Operator: And the next question will come from Jeff Cantwell with Wells Fargo.

Jeff Cantwell: I wanted to ask you about your software revenue and really about your software EBITDA, which it looks like it's up about 300 basis points sequentially to 15%. So can you just sort of give us a little more color on what's driving that expansion in the margin there? And then any color you can give us on the go forward from a margin perspective for the software piece of it would be great?

Thiago Piau: Jeff, Thiago here. Two main things. One, we are integrating our portfolio of companies into Linx management system, creating 1 big business units that combines all of our software businesses. And I think that this provides us an ability to continue to grow at the pace we are. I think that in the medium term, we expect to continue to grow at this pace, but improved margins. We got to 15% EBITDA, which was -- I think that we can get to 20% quickly. I expect to have positive news about margins close to 20% at the end of the year. So I think that the discipline that the team has to provide efficiency to all of our software products and continue to invest behind growth and improve our customer service to clients in software is really performing well. So if we continue to grow at this pace, which is I think it's a help level to the medium term and continue to improve margin, and I believe in our ability to get close to 20% EBITDA margin in the end of the year, it will be a very good first step. And in next year, we have to continue to improve our efficiencies and continue to improve our cross-sell in our base. So I think that those are the 2 main things.

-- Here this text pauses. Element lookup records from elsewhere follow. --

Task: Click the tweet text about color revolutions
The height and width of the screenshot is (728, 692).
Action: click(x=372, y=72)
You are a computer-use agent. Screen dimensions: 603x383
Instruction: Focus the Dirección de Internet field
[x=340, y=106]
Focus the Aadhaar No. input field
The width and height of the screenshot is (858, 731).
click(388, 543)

Jeff Cantwell: Okay. Great. And just a follow-up on that. Can you sort of prioritize or explain what are the biggest drivers to get from 15% to 20%? Is that top line growth? Is it something with the efficiency that we should be aware of? I just wanted to drill down on that area to the best we can.

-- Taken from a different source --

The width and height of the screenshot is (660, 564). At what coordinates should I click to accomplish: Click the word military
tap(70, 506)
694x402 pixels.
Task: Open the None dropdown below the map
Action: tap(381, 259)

Rafael Martins: Jeff, Rafael here. So I think it's a combination of those elements. So the fact that we are able to grow -- have strong growth organically does help to dilute G&A expenses. I think this is number 1. We have been able to improve efficiency in some costs, like, for example, cloud cost negotiation. So I think those are the main drivers of the margins there that we see. And of course, when we do have less mature solutions in our software business, not only Linx. And as those solutions mature and grow and we expand them and integrate into Linx itself, I think that this also contributes to a higher margin. So remember that we have invested in software solutions in the past that were basically 0 margins. And as we evolve those solutions, big in traction, we are able to get more mature and also increase margins. So I think those are some of the main elements that should help us there.

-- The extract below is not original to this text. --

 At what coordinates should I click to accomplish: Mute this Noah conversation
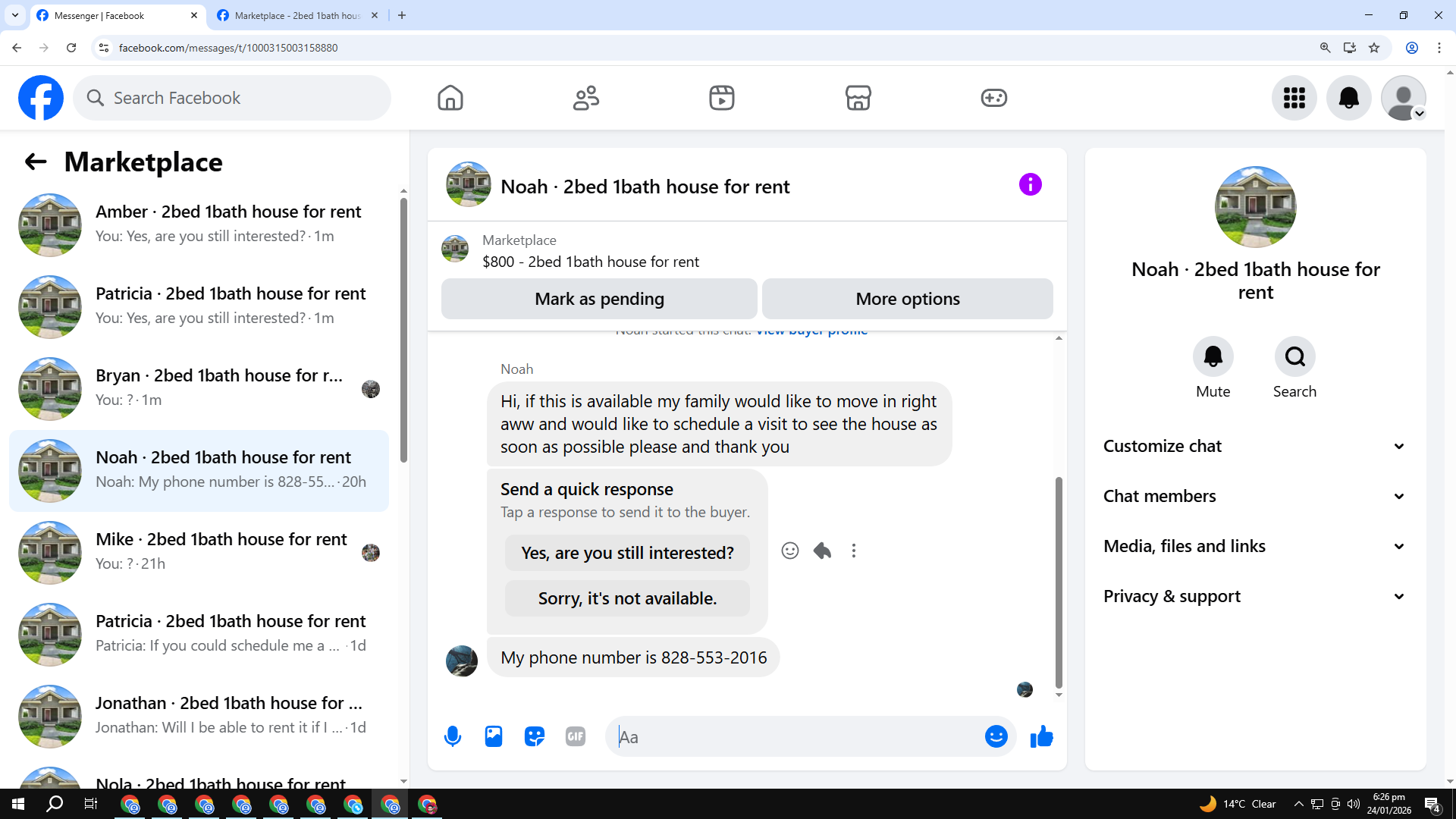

Operator: And this will conclude our question-and-answer session. I'd like to turn the conference back over to Thiago for any closing remarks.

Thiago Piau : I would just like to say a big thank you to our team for the amazing work in the quarter and for the support of our shareholders. We expect a very good second half. We are very excited of our business and see you next quarter. Thank you very much. Bye-bye.

Operator: The conference has now concluded. Thank you for attending today's presentation. You may now disconnect your lines at this time.